Sustainable, resilient and inclusive investments can have a positive short term impact in averting recession. For example, investing in sustainable infrastructure such as insulation retrofits, building wind turbines, rolling out EV charging infrastructure or even just planting trees and restoring wetlands, is labour intensive, and not susceptible to offshoring or imports. Consequently, they have strong potential to boost activity in the short run.
In the long run, the impact on jobs will depend on how clean investments feedthrough to the capacity of the rest of the economy. Given the scale of transition required to meet ‘net zero’ emissions targets, this will inevitably be a process of discovery and innovation. The key question is whether investment in decarbonisation ‘crowds out’ more productive investment, and shrinks capacity, or ‘crowds in’ new innovation which expands capacity?
Evidence suggests investing in clean technologies boosts long term output, but for the opposite reasons to those which apply in the short run. Mass deployment of clean technologies generates innovation and learning as well as new economies of scale in production and distribution. Once built, the operation and maintenance of more productive renewable technologies makes them less labour-intensive, and energy cost savings are passed to the wider economy. This productivity effect has the potential to raise both employment and wages in the long run.
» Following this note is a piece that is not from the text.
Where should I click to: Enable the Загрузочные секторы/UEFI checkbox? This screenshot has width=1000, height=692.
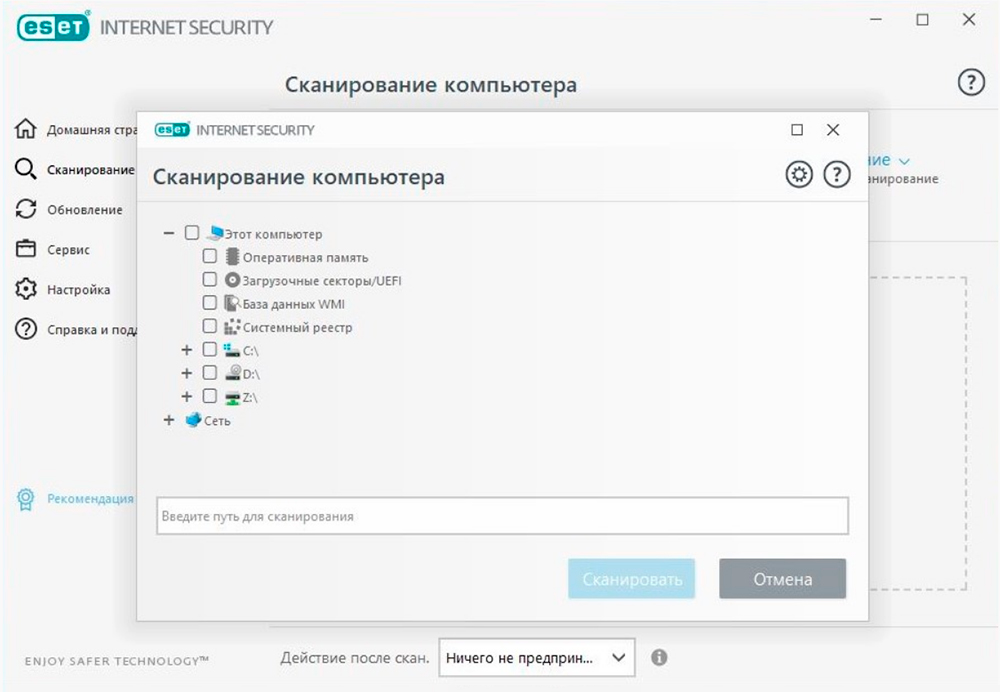pyautogui.click(x=209, y=279)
Targeted clean investment funded by public borrowing can ‘crowd in’ private investment too. The IMF Fiscal Monitor for October 2020 suggested that an additional $1 in public borrowing, to invest in “job-rich, highly productive, and greener activities”, would generate an extra $2.7 of additional output.
Policy to support clean innovation can be temporary, because once the “clean innovation machine” has been “switched on and is running,” it can be more innovative and productive than the conventional alternative, with a positive impact on GDP levels and growth.These findings suggest low-carbon investment can generate growth and influence both the direction and pace of change.
Investing in assets that offer the greatest potential in the low carbon economy of the future requires investment in workers to secure the skills and jobs necessary for the 21st century economy. Retooling and re-skilling workers to enable those affected by change to participate in the new economy will be essential.
Any comprehensive assessment of the impact on jobs needs to extend beyond the narrow analysis of construction jobs or labour intensity. It must encompass the dynamic impact on all jobs in the economy, through innovation in technologies, behaviours and institutions designed to drive transformation.
Renewable and energy efficiency investments can boost productivity, unleash innovation and generate jobs in the short term and secure resilient and future-proofed high-wage employment in the long term. But public support will be necessary to drive investor expectations and induce clean innovation. It will also require investment to ensure workers are fit for the jobs of tomorrow and not stranded in the economy of the past.
Footnotes
[1] In economics parlance, this describes the substitution effect dominating the income effect, such that an outward shift in the labour demand schedule tracesa normal supply curve raising wages and employment.